1202.4498 (Enrique Vazquez-Semadeni)
Enrique Vazquez-Semadeni
I discuss the role of self-gravity and radiative heating and cooling in
shaping the nature of the turbulence in the interstellar medium (ISM) of our
galaxy. The heating and cooling cause it to be highly compressible, and, in
some regimes of density and temperature, to become thermally unstable, tending
to spontaneously segregate into warm/diffuse and cold/dense phases. On the
other hand, turbulence is an inherently mixing process, tending to replenish
the density and temperature ranges that would be forbidden under thermal
processes alone. The turbulence in the ionized ISM appears to be transonic
(i.e, with Mach numbers $\Ms \sim 1$), and thus to behave essentially
incompressibly. However, in the neutral medium, thermal instability causes the
sound speed of the gas to fluctuate by up to factors of $\sim 30$, and thus the
flow can be highly supersonic with respect to the dense/cold gas, although
numerical simulations suggest that this behavior corresponds more to the
ensemble of cold clumps than to the clumps' internal velocity dispersion.

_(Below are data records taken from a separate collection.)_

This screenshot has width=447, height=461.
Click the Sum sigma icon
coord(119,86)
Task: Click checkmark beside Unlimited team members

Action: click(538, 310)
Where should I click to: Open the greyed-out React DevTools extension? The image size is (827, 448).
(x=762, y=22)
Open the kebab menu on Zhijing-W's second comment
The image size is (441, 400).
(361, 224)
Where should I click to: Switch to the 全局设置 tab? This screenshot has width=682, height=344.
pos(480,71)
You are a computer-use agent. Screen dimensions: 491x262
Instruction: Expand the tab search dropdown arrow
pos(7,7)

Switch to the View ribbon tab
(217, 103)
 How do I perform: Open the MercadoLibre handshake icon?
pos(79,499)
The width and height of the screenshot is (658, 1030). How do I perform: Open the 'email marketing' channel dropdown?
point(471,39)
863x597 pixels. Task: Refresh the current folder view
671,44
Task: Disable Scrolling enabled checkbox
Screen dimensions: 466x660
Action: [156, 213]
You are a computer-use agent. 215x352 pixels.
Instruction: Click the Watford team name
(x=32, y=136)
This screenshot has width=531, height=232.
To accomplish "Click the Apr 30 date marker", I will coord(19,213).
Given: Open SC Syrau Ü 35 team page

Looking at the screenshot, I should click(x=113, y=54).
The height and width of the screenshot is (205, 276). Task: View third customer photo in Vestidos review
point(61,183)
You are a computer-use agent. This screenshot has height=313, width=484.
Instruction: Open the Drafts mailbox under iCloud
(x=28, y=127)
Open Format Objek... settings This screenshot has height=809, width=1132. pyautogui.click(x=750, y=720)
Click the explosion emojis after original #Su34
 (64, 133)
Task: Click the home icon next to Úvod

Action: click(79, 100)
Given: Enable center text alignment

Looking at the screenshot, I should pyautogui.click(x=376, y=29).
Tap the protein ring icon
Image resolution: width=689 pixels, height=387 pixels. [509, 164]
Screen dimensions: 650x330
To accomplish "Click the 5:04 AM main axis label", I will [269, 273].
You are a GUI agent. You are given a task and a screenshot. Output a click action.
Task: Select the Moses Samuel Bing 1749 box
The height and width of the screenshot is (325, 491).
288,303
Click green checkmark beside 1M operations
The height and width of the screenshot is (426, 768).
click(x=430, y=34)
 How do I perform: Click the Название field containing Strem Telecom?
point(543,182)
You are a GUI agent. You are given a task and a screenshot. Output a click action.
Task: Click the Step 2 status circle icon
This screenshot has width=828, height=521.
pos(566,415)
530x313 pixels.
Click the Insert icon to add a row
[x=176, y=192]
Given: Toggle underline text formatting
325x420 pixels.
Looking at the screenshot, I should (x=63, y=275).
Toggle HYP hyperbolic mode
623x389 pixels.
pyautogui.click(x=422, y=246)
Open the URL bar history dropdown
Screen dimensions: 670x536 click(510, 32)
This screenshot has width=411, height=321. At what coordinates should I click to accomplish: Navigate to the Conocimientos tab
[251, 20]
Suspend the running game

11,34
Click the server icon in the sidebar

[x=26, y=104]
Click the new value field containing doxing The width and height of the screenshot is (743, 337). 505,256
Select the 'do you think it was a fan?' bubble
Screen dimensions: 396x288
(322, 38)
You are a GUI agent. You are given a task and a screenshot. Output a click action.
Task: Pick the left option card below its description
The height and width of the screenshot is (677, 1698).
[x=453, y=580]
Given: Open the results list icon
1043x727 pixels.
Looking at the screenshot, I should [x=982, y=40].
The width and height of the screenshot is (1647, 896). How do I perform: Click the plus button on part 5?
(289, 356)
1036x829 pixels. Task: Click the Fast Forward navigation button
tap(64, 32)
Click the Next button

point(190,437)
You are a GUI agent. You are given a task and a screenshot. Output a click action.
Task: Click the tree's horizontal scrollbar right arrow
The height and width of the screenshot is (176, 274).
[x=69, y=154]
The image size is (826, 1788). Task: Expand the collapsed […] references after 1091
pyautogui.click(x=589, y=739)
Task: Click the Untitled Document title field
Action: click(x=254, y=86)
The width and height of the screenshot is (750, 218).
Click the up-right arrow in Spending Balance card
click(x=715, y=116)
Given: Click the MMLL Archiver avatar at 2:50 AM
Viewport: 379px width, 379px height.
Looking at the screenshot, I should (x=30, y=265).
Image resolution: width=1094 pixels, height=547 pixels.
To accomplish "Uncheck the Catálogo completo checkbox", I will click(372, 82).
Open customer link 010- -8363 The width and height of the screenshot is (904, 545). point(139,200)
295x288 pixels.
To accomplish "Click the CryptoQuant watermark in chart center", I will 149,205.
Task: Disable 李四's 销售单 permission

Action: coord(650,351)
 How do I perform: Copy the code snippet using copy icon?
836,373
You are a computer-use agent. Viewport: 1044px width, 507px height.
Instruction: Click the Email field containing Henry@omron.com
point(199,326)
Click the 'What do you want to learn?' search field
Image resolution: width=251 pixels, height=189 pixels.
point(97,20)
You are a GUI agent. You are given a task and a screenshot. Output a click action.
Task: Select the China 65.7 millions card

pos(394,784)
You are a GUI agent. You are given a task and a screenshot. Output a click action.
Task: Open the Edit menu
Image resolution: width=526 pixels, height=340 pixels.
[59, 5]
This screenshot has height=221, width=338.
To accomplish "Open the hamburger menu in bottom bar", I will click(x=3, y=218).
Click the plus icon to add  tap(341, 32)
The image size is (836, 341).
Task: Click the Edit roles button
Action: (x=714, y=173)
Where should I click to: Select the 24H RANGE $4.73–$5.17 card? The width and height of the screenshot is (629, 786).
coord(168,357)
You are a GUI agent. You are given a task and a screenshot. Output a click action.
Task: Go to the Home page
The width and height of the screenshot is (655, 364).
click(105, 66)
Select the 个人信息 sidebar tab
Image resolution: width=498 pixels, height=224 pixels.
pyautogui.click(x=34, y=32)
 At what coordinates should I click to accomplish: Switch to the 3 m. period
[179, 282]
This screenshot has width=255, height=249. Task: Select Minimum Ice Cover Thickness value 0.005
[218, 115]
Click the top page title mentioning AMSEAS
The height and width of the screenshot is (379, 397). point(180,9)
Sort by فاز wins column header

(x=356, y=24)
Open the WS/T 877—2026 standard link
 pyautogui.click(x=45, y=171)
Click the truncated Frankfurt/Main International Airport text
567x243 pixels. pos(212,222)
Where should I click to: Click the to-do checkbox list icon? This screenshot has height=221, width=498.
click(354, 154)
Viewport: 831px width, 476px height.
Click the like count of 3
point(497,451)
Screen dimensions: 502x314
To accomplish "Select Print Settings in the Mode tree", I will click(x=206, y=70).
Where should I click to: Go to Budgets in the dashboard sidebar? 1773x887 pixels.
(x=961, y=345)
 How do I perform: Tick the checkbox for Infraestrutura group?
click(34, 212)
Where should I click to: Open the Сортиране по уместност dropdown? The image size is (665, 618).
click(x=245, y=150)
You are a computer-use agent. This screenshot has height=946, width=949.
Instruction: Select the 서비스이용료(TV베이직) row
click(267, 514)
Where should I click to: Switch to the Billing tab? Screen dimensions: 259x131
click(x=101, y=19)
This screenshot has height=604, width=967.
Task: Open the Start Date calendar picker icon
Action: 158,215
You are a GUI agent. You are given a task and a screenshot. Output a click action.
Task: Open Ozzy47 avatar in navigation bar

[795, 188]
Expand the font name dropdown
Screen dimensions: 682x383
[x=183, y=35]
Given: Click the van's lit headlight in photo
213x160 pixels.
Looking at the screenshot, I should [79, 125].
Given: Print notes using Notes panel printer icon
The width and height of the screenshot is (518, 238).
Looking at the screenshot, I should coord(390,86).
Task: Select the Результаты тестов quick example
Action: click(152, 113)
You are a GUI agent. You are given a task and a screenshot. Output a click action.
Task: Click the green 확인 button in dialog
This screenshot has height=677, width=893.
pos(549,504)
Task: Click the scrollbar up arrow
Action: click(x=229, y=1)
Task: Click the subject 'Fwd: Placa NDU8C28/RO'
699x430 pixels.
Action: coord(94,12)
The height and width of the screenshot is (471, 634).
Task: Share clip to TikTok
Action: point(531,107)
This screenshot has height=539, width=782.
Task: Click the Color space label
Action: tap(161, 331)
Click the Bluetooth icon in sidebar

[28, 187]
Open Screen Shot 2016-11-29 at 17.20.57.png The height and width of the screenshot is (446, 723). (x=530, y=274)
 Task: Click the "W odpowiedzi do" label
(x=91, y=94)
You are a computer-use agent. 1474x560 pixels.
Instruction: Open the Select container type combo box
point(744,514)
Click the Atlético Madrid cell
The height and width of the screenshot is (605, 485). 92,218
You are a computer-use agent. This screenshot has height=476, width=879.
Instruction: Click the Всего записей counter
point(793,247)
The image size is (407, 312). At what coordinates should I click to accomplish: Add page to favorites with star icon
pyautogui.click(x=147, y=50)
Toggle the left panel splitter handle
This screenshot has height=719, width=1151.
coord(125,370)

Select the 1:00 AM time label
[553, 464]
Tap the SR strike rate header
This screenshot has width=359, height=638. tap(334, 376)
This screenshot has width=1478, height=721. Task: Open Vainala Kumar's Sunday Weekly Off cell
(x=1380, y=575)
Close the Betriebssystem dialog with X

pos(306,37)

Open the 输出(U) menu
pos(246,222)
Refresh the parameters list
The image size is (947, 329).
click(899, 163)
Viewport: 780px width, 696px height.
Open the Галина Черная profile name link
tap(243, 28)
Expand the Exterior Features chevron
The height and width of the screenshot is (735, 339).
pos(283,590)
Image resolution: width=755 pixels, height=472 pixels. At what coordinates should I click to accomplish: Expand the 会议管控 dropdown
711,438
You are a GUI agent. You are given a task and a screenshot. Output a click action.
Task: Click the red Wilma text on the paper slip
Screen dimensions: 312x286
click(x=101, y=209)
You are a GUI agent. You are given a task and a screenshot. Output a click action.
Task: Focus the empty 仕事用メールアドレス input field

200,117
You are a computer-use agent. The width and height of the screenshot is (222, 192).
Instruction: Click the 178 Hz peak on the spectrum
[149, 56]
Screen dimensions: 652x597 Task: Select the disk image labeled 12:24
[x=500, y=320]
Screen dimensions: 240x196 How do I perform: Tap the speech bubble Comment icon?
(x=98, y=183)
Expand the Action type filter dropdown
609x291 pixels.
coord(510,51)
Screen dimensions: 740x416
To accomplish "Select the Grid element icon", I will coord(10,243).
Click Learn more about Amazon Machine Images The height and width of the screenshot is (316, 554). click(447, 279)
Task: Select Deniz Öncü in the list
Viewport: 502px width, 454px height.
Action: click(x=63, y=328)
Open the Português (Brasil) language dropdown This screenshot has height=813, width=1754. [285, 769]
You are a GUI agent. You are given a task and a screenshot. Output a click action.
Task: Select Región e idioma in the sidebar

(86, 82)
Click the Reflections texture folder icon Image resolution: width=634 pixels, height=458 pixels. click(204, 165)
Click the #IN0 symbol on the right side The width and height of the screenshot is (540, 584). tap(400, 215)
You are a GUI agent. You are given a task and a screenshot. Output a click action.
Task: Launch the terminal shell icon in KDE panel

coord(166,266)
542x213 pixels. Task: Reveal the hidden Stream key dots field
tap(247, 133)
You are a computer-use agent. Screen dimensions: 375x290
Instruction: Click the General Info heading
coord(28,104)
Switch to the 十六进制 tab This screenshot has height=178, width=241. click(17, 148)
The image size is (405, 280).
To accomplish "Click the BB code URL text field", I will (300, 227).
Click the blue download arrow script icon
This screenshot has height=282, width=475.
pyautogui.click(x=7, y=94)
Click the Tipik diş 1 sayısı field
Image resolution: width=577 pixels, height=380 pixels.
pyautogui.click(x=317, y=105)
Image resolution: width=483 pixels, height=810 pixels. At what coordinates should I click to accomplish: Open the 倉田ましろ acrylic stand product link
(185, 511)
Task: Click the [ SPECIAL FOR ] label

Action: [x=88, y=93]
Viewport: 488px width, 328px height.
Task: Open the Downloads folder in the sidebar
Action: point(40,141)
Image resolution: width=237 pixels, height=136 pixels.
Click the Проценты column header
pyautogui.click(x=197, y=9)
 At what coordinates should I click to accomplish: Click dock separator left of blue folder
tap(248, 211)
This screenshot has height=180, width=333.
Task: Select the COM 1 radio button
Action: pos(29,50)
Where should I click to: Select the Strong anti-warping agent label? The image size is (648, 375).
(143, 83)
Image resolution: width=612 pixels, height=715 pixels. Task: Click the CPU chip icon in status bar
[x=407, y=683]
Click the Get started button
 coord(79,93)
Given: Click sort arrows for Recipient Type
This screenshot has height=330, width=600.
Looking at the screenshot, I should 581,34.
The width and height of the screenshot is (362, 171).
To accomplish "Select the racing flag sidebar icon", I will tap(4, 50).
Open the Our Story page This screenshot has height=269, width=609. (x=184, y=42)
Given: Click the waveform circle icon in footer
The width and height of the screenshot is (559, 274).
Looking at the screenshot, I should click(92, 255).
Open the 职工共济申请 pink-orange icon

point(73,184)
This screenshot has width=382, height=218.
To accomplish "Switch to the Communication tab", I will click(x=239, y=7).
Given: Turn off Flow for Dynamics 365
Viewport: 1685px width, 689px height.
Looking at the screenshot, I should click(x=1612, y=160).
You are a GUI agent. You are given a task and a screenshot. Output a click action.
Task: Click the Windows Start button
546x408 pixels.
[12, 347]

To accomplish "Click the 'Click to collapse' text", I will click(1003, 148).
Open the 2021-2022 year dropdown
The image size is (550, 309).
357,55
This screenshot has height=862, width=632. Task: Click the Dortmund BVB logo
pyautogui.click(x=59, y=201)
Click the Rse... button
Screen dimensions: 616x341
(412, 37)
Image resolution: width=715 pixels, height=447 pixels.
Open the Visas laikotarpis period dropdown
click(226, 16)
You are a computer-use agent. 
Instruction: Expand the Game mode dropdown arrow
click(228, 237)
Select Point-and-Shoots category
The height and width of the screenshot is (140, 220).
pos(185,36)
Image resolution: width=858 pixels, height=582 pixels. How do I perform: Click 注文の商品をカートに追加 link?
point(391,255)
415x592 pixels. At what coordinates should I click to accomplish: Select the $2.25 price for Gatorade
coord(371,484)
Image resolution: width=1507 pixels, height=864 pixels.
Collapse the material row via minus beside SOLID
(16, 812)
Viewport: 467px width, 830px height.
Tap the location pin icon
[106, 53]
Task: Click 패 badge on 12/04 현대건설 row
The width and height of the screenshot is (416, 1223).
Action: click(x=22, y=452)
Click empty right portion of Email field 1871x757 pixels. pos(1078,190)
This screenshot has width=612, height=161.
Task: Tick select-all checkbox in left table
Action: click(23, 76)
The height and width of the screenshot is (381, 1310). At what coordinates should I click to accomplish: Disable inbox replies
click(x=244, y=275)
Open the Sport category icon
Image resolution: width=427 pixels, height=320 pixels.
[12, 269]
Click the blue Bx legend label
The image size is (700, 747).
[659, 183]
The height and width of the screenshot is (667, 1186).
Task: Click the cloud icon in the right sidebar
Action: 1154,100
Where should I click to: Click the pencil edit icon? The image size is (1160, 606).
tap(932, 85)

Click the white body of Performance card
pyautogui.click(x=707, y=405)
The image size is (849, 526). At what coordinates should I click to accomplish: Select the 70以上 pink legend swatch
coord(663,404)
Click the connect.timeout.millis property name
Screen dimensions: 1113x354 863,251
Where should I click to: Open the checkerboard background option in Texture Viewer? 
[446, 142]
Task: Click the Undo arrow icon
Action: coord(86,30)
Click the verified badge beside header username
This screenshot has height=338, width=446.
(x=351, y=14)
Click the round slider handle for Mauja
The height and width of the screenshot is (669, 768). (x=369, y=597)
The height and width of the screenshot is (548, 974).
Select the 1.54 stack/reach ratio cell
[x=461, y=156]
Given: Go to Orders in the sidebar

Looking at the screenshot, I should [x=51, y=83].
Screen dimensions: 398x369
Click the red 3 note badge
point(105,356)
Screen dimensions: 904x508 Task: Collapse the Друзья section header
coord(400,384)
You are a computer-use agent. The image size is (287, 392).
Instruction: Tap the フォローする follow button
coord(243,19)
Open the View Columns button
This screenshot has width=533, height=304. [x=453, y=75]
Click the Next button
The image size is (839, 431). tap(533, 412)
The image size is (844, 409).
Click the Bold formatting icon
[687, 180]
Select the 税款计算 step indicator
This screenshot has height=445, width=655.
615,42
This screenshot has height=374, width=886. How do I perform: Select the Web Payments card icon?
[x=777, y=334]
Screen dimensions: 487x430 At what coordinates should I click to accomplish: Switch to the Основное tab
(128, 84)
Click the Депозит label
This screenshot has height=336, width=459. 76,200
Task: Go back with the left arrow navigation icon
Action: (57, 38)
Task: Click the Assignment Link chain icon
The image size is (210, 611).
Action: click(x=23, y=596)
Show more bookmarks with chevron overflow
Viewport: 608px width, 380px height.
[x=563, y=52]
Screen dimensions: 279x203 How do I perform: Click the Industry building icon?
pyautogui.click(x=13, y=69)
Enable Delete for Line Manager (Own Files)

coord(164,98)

Finally, coherent large-scale compressions in the warm neutral medium (induced
by, say, the passage of spiral arms or by supernova shock waves) can produce
large, dense molecular clouds that are subject to their own self-gravity, and
begin to contract gravitationally. Because they are populated by nonlinear
density fluctuations, whose local free-fall times are significantly smaller
than that of the whole cloud, the fluctuations terminate their collapse
earlier, giving rise to a regime of hierarchical gravitational fragmentation,
with small-scale collapses occurring within larger-scale ones. Thus, the
"turbulence" in molecular clouds may be dominated by a gravitationally
contracting component at all scales.